BABELAO.

Another great link from Paul Ogden:

BABELAO

Electronic Journal for Ancient and Oriental Studies

Le nom BABELAO signifie « Bulletin de l’ABELAO », plus précisément « Bulletin de l’Académie Belge pour l’Etude des Langues Anciennes et Orientales ». L’ABELAO est une association sans but lucratif qui veut promouvoir l’enseignement et la recherche dans le domaine des cultures et des langues anciennes et orientales, notamment par l’organisation de sessions de cours d’été sur le site de l’Université de Louvain, à Louvain-la-Neuve (Belgique).

Son bulletin, le BABELAO, est conçu comme une revue à vocation scientifique. La revue couvre le domaine de l’Orientalisme sous ses différentes facettes : philologie, paléographie, histoire du monde ancien et oriental, histoire des langues et des littératures comparées, édition des textes, etc.

There are three issues online so far, with all the articles freely downloadable as pdfs; most are in French, but each issue has from one to three in English. From BABELAO 1 (2012), for instance, I enjoyed J.K. Elliott, “Recent Trends in the Textual Criticism of the New Testament: A New Millenium, a New Beginning?“; Elliott has a lively and acerbic style apparent in these brief excerpts:

But before we accentuate the positive, we need to speak of the Editio critica maior and of the Latin New Testament, some of whose problems, though now less dire, nonetheless still continue to blight our new century.

Websites accompany this new kindling of interest among younger scholars who have encouraged this electronic medium for intercourse on textual criticism, irritatingly matey though such a form of scholarly contact may be to some of the more “mature members” of the Academy. Nonetheless, a site such as evangelicaltextualcriticism.blogspot.org [Actually evangelicaltextualcriticism.blogspot.com — LH] which, despite its off-putting and bizarre name, is in effect a valuable source of information about current activity in New Testament textual criticism, attracting as it does a regular number of generally predictable contributors who seem to keep their collective ears to the ground.

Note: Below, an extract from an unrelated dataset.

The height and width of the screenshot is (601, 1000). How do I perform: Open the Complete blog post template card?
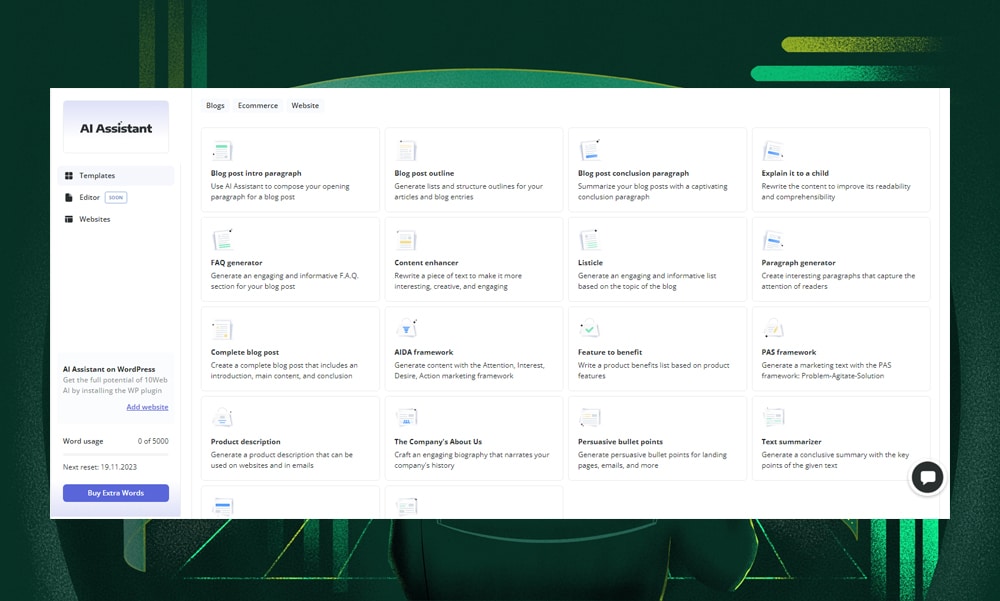click(290, 351)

The days should now well be past when an apparatus such as Nestle or UBS (singularly prone to overblown listings of Fathers) can pull the wool over our eyes by adding the mere name of a Father to support a given variant. IGNTP Luke quoted patristic witnesses only with the context of the quotation and the latest printed edition shown where the father’s work could be consulted.

A couple of interesting-looking articles related to Georgia: BABELAO 2 (2013), p. 159-171, Elene Gogiashvili, “About Georgian Fairytales,” and BABELAO 3 (2014), p. 125-144, Emmanuel Van Elverdinghe, “La linguistique marriste et son onomastique: Le cas de la Géorgie.” Lots of interesting stuff here; thanks, Paul!

Comments

  1. There is an error in the original text; it should be evangelicaltextualcriticism.blogspot.com.

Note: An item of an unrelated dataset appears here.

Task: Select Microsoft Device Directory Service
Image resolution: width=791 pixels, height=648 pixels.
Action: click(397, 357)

  2. Good catch! I’ve added a note to the excerpt.

  3. J. W. Brewer says

    evangelicaltextualcriticism.blogspot.com is the URL for a blog boringly (if transparently) named “Evangelical Textual Criticism,” which hardly seems off-putting (unless you don’t like evangelicals, or don’t like textual criticism, or think they should have had a cleverer name) and certainly not bizarre.

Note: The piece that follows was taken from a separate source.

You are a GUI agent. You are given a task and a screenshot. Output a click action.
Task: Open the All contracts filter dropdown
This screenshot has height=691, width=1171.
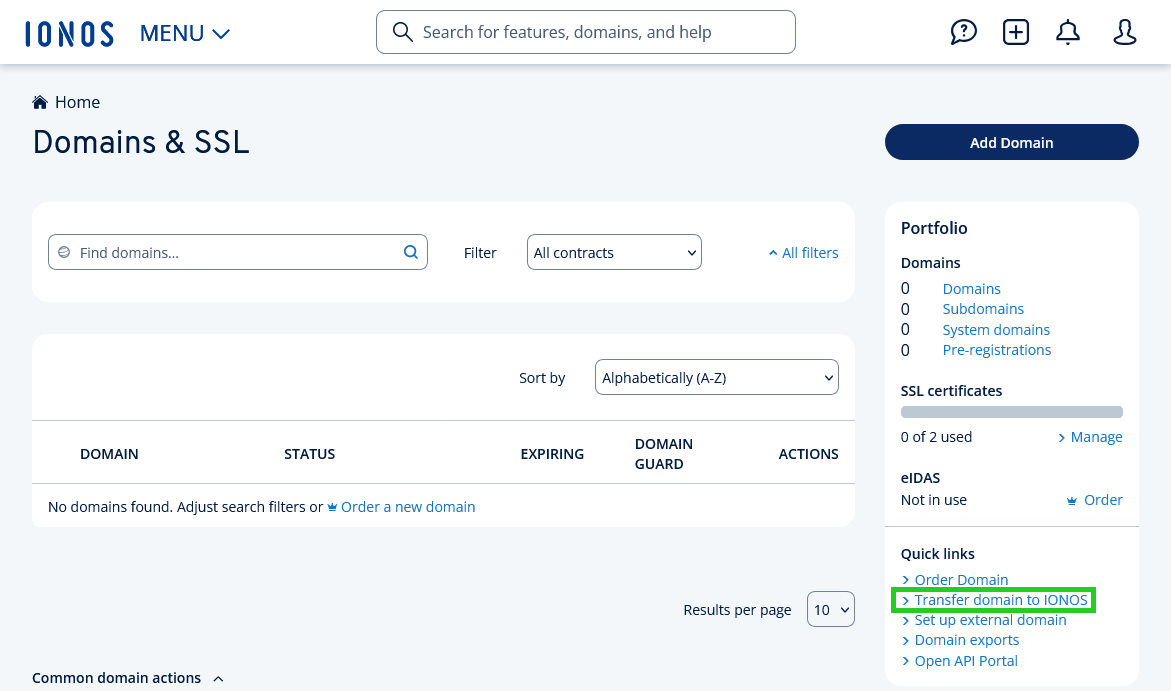click(x=613, y=252)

  4. I suspect the thought process is just “long hard-to-parse concatenation of letters with dots here and there! bizarre!”; New Testament scholars who have been in the field for years probably are not at the forefront of technological awareness. I mean, he’s trumpeting the use of computers as a brave step forward for the field.

  5. David Eddyshaw says

    The author (of whom I know no ill, and who may well be a saintly person in real life) seems to pass right through acerbity into mean-spiritedness in places.

    The article about Hurrian entertainingly suggests that it may be related to Nakh-Dagestani *and* Indoeuropean, though to be fair the author does quite properly point out that attempts to prove that it is related to “Caucasian” are rather implausible given that the three indigenous Caucasian families don’t actually seem to be related to *each other* … and accepts that Indoeuropeanists are unlikely to be convinced.

    Describing Armenian as “proche du grec” seems a bit of a stretch too, though I suppose the ancestor of Armenian was a good bit procher du grec when the speakers were taking over the Urartian territory.

  6. The author (of whom I know no ill, and who may well be a saintly person in real life) seems to pass right through acerbity into mean-spiritedness in places.

    True, but I must confess I enjoy that (as long as my own ox is not gored, of course).

  7. Describing Armenian as “proche du grec” seems a bit of a stretch too

    Actually, there is evidence for a Greco-Armenian node (better, Helleno-Armenian; “Greek” is not a single language but a small family) within IE; not many of them, but you need a separate piece of special pleading to explain away each one of them.